There’s nothing like experiencing an involuntary camel wedgie!
But I did appreciate the enigma of the camel – a surly, foul-smelling-at-both-ends beast that is also indispensable to many North Africans as a source of transport as it travels over sizzling dunes and has unmatched endurance in such crappy hot conditions.
However, all good things must come to an end. I had to acknowledge that they were a reliable form of transport, as they eventually transported us to a site that consisted of a large, communal canvas tent that was supported by numerous tree branches that must have been imported from Eucalyptus trees in other parts of Morocco.
Inside, the tent was decorated with an assortment of Berber rugs and our sleeping areas for the night – which consisted of a one-inch mattress and a blanket, minus the pillows or sheets. However, the sand seemed to compensate for the lack of sleeping apparel, as it seemed to magically coat the inside of our sleeping bags, transforming our clothes into a useful abrasive material that we could have used to finish-off immaculate wooden furniture with, or at least, effectively exfoliate our skin.
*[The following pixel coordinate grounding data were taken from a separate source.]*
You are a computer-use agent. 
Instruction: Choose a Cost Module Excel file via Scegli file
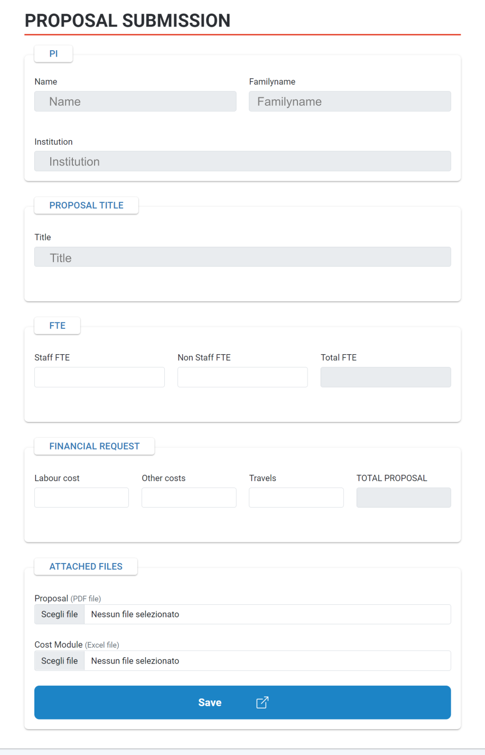pos(59,661)
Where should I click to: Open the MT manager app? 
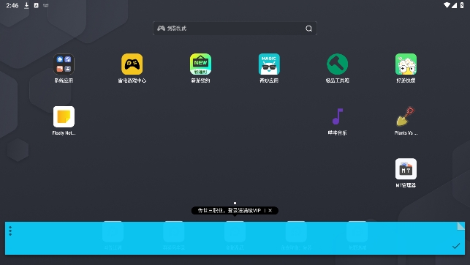(x=406, y=169)
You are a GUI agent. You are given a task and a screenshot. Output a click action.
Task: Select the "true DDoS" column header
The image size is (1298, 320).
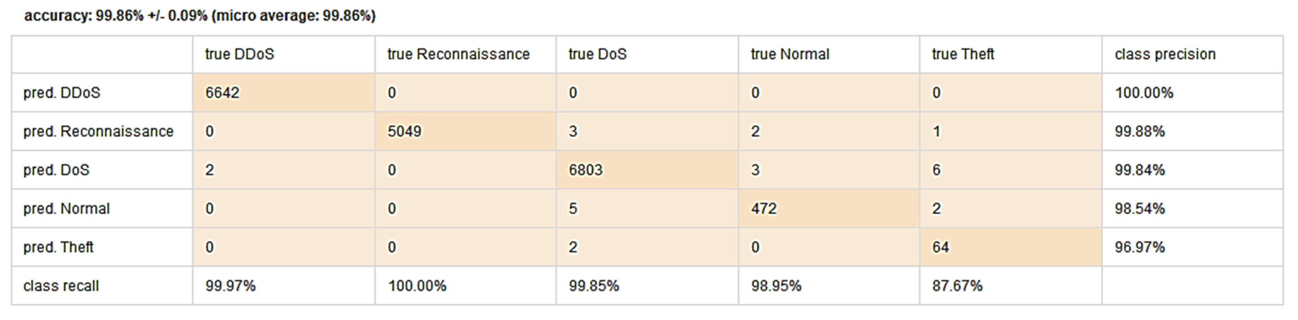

After hoeing into a fabulous aromatic lamb and vegetable tagine with our bare hands, this guaranteed a good night’s sleep in our sandy sleeping bags.
We awoke the next morning to the sight of people climbing the sand dunes, and decided to climb the highest lung-stressing dune simply because it was there. At the sandy summit, we spotted a nomad tent and family on the other side.The tent must have been perched there for a number of days as this remote settlement seemed semi-permanent, considering the large associated goat herd.
Unfortunately, after our one night in the desert, this meant we had to ride our camels back to base. Luckily, the camel I was assigned seem to be flatulent free, but now I had to witness someone else’s pain!
I have seen people become sick on numerous forms of travel – air sick, car sick, sea sick – but never camel sick.
One person in our group, Andrew, had been struck down by this mysterious illness that was almost non-existent in the western world, and he could not bear to ride one these white-phlegm spitting beasts for one second longer.
Occasionally, his projectile spew would erupt, which would be instantly absorbed by the moisture-hungry red sand. The silhouette of the six camels was completed by the silhouette of a cramped Andrew, clutching his guts in agony.
I thought about the 52 hours to Timbuktu sign we all witnessed previously. I guessed that Andrew would have ruled-out reaching this destination solely by camel, but I was confident that he would have left a spew trail throughout the Sahara that may have been fertile enough to support a thin strip of tropical rainforest in western Africa, a trail well-defined enough for other travellers to follow.
We finally arrived at the base camp for breakfast, which consisted of stale bread and orange marmalade. We drove all day, retracing our dodgy mini van tyre tracks, so that we ended back at Marrakech at 8 pm, where we parted ways with everyone forever.
I pondered on the way back about the camel ride – while this rather uncomfortable trip did not involve the combustion of any fossil fuels, it was not greenhouse friendly based on the amount of backside belchers my camel alone released into the atmosphere.
I suspected that if I ever ventured back into the Sahara in 50 years time, this camels greenhouse gases alone would probably transfer this part of the Sahara into an underwater paradise!
So there you go, you’ve been warned! If you’re going on a camel ride, be prepared for the painful consequences! It’s not all romantic and mystical like the travel brochures say!